# Work instructions
Take every line of the material below that includes the string "agent" and copy it out.

# Data shown
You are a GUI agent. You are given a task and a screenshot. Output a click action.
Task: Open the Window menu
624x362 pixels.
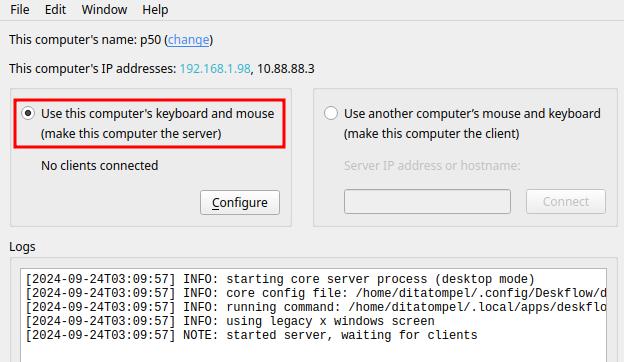(x=104, y=9)
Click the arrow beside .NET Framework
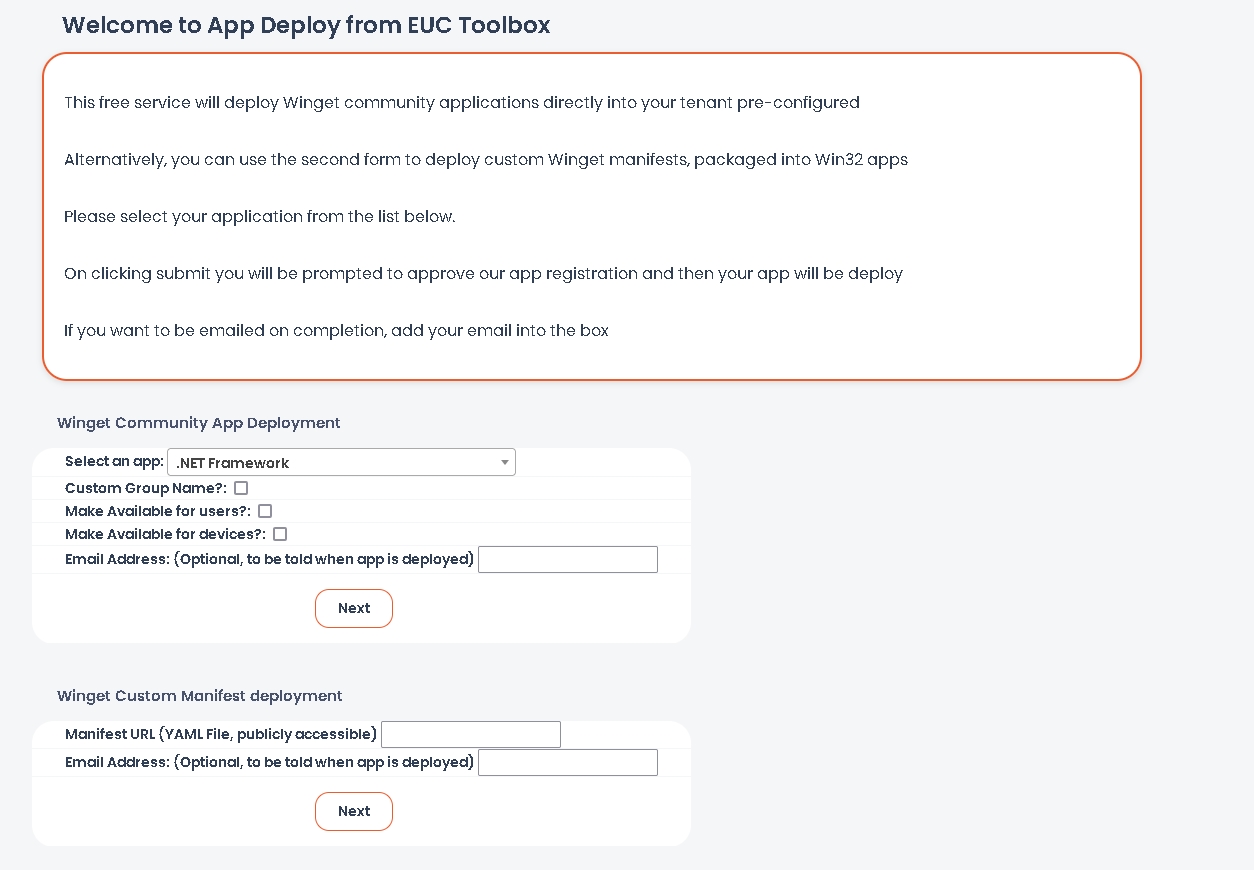1254x870 pixels. [x=505, y=462]
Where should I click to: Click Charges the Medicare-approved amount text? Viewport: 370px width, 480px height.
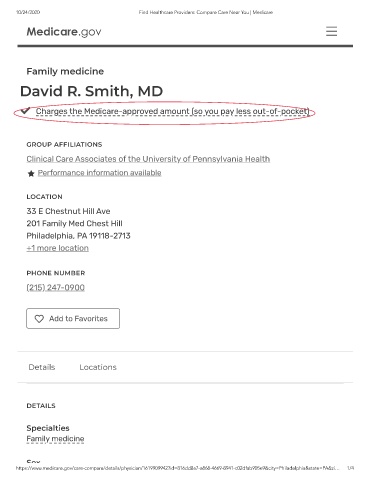click(x=173, y=111)
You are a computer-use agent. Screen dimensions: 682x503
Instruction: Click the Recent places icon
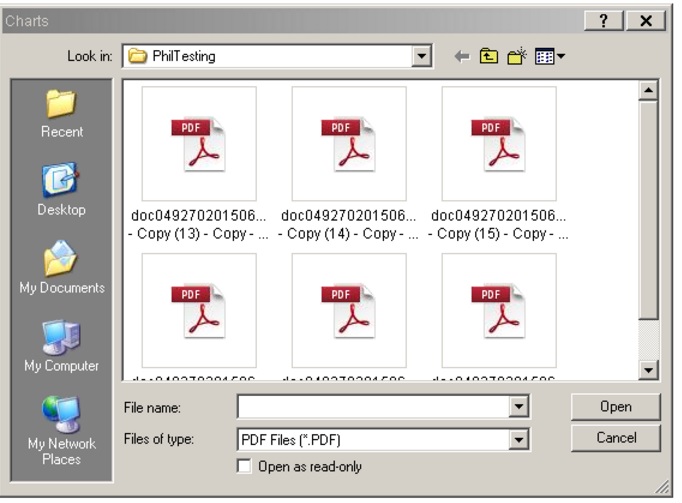click(x=61, y=112)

# Result of this task
You are a GUI agent. You are given a task and a screenshot. Output a click action.
You are a computer-use agent. Screen dimensions: 682x503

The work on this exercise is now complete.